From the press box of an eerily empty CenturyLink Field, the Seahawks bench’s cheering — which usually would have been muted by the roar of 69,000 fans — was often all that could be heard.

And there was no shortage of opportunities for the Seahawks to do some hootin’ and hollerin’ during a 35-30 victory Sunday night that further stamped Russell Wilson as an MVP candidate and Seattle as a legitimate contender for a deep playoff run.

The loudest roar, though, was saved for the last play, as L.J. Collier and Lano Hill combined to stop a Cam Newton run from the 1-yard line that saved the victory for Seattle — the same 1-yard in the same end zone that Seattle couldn’t get the last time it played in this stadium against the 49ers last December.


“It’s an extraordinary moment for football players and for our team,’’ Seahawks coach Pete Carroll said via Zoom after the game. “You either come through or you don’t. The guys on the field will never forget it.’’

Carroll says the Seahawks figured the ball would be in the hands of Newton, who scored two earlier touchdowns from 1 yard out with middle linebacker Bobby Wagner telling the defense before the play to expect it to go to the right side.

“We took a shot at that play because it had been real successful for them earlier,’’ Carroll said. “The guys did a fantastic job of adjusting on the fly. Amazing play, amazing moment. I’d love to go back out there and do it all over again.’’


Hill blew up a lead block that allowed for Collier to make the stop and prevent what would have been one of the most stunning defeats in recent Seattle history that instead made the Seahawks 2-0.

“Those are big-time plays, man, just to finish it off,’’ said Collier, the team’s first-round draft choice a year ago out of Texas Christian who was making only the second start of his career. “It’s a hell of a play. Imagine if we had fans, man. Seattle would still be shaking.’’

It seemed somewhat unfathomable that the Patriots had gotten to that position.
Seattle had a chance to run out the clock but was forced to punt with 1:42 left after Wilson threw incomplete to Tyler Lockett on third-and-one.

Carroll said Wilson — who threw a deep pass to Lockett on the play — had two other shorter options.

“We got kind of jammed on the things, we wanted to just make the first down,’’ Carroll said. “That was his third choice.’’

Wilson said he saw the Patriots in cover zero — meaning no safety help — and thought it would work.


“So close,’’ Wilson said. “We took our chance. Almost had it.’’

The final-play heroics meant the spotlight could rightly shift back to Wilson, who tied a career high with five touchdown passes — to five different receivers.

It was the fourth time in Wilson’s career he has thrown five touchdown passes. He now has nine for the season, capping another nearly flawless performance. His only interception came on a pass that went off tight end Greg Olsen’s hands on the third play of the game and returned for a touchdown by Devin McCourty.
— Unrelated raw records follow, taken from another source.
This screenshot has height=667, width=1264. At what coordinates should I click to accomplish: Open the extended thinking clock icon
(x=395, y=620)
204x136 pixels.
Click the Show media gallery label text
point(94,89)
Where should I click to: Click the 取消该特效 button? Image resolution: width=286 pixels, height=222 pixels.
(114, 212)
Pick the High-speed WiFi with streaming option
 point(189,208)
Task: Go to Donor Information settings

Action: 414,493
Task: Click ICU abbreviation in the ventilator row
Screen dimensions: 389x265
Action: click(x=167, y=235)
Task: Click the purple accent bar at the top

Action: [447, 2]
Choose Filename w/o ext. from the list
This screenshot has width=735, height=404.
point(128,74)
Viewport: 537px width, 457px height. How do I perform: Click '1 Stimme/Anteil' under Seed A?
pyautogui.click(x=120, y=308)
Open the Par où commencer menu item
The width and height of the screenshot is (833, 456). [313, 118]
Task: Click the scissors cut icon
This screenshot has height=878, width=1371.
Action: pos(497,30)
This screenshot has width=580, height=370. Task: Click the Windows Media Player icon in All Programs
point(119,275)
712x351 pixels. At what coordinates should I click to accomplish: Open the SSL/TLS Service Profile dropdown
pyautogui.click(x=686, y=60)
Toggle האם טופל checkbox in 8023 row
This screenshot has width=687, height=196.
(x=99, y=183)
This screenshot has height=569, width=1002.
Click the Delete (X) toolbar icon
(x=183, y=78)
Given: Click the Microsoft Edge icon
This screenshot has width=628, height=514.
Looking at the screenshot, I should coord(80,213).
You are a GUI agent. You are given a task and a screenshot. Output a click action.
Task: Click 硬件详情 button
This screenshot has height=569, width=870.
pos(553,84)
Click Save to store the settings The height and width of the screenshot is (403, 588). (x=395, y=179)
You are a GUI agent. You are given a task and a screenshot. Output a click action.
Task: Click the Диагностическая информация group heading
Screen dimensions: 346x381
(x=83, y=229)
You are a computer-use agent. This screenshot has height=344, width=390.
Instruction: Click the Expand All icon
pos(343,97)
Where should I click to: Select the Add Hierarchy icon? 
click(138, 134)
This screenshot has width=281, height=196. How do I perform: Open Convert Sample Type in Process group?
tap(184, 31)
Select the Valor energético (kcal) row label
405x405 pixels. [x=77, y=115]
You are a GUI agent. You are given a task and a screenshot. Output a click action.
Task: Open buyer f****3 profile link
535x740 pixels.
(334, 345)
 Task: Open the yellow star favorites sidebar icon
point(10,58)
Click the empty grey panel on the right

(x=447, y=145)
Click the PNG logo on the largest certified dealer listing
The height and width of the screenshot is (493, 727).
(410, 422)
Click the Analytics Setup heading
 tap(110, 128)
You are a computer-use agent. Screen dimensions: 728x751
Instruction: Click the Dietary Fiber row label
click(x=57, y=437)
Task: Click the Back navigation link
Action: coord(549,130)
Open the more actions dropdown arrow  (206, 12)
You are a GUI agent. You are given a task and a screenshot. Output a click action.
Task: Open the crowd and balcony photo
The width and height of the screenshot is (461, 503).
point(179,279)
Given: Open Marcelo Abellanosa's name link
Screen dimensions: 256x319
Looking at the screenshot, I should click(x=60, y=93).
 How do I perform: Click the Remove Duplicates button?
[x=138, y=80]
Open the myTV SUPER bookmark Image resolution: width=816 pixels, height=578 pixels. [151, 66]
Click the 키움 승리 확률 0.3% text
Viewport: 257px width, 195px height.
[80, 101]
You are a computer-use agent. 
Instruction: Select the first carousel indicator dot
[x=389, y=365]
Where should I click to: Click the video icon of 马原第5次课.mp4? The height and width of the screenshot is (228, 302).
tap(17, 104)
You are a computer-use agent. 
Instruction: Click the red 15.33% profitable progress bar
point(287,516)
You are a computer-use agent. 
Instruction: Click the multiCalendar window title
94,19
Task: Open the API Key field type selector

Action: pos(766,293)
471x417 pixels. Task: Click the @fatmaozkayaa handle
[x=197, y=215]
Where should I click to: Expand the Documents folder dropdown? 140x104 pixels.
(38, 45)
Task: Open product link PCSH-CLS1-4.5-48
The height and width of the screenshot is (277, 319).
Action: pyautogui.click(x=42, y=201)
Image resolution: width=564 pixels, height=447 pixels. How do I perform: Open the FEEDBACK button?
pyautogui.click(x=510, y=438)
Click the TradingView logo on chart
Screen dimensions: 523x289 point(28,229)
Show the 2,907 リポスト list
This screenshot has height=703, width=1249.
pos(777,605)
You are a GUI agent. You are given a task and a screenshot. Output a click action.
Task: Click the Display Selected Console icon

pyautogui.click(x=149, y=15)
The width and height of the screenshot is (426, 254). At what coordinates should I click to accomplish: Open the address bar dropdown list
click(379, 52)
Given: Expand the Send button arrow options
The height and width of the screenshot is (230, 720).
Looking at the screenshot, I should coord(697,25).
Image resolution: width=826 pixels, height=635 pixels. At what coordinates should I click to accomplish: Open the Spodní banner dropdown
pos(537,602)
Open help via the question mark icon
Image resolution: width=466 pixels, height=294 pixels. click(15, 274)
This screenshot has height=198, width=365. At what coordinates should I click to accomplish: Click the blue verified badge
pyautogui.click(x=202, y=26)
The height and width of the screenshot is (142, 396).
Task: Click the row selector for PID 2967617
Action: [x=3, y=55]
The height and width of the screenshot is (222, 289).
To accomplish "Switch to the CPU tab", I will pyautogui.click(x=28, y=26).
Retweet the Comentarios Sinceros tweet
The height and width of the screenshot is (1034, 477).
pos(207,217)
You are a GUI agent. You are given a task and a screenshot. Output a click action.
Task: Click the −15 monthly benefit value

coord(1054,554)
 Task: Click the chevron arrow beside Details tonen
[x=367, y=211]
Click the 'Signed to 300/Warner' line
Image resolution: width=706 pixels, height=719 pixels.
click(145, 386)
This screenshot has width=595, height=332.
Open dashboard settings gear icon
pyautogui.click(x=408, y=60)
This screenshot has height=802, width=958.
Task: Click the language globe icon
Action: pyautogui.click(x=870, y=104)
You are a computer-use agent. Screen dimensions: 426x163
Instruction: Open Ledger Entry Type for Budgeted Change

“Those seven points just kind of seemed to hang all night long,’’ Carroll said.

Wilson and the offense, though, rebounded immediately on the way to 429 yards.

While no one questions Wilson, some might have wondered coming into the game if his receivers could get consistently open against New England’s vaunted secondary.


But DK Metcalf beat reigning NFL defensive player of the year Stephon Gilmore for a 54-yard touchdown in the second quarter and had four catches for 92 yards in the game, while Tyler Lockett caught seven more for 67 yards.

Carroll called Metcalf’s touchdown “only maybe as perfect as the one they had last week (a 38-yard score against Atlanta).’’

The Seahawks also got back to being more balanced offensively — which Carroll felt was necessary against the Patriots — with 154 yards rushing.

It was needed on a night when the Seahawks’ pass rush was nonexistent and the secondary gave up a few too many deep balls after losing safety Quandre Diggs to an ejection in the first quarter.

“We had some mistakes,’’ said safety Jamal Adams. “We didn’t attack it enough as players on the defensive side.’’

However, the defense at least came up with some big plays when it mattered most, even if, again, for the second consecutive week, it gave up an uncomfortable amount of yards (464).


The last play was the biggest, but Adams also came through with a stop on a two-point conversion attempt that proved pivotal and a sack that helped force a field-goal attempt. And Quinton Dunbar had an interception that led to a touchdown.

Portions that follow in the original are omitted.